INPUT DATA Start Marker
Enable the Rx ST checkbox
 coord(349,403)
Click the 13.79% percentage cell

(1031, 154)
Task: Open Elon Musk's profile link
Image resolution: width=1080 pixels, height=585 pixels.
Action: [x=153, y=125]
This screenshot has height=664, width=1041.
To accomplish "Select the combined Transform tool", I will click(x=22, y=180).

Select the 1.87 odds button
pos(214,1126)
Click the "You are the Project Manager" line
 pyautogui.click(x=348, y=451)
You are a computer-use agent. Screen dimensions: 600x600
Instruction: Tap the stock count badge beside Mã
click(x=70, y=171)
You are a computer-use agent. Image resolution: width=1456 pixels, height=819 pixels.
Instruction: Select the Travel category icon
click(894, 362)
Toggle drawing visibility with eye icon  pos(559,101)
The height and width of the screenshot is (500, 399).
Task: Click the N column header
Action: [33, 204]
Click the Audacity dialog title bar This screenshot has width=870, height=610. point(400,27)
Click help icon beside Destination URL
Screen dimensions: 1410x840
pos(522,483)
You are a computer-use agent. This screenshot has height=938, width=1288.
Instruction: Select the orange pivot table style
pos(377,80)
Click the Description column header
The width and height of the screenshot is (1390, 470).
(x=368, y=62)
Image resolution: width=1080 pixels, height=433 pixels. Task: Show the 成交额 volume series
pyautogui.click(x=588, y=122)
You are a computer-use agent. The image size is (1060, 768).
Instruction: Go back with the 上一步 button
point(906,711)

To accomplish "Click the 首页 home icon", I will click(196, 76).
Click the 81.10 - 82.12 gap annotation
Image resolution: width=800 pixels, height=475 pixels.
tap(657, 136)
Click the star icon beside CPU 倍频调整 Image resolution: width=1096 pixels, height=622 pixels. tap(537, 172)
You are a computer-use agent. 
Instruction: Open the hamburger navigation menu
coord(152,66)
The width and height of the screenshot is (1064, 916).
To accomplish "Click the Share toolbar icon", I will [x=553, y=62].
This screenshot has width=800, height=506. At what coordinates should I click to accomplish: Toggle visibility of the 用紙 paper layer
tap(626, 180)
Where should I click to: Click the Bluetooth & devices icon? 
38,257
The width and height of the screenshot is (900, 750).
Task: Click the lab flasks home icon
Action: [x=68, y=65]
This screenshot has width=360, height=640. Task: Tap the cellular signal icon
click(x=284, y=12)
INPUT DATA End Marker
> _WHAT IS NEEDED_
Go through the lines above and tally those with the string "will". The total is all that is needed.

> _TASK RESPONSE_
3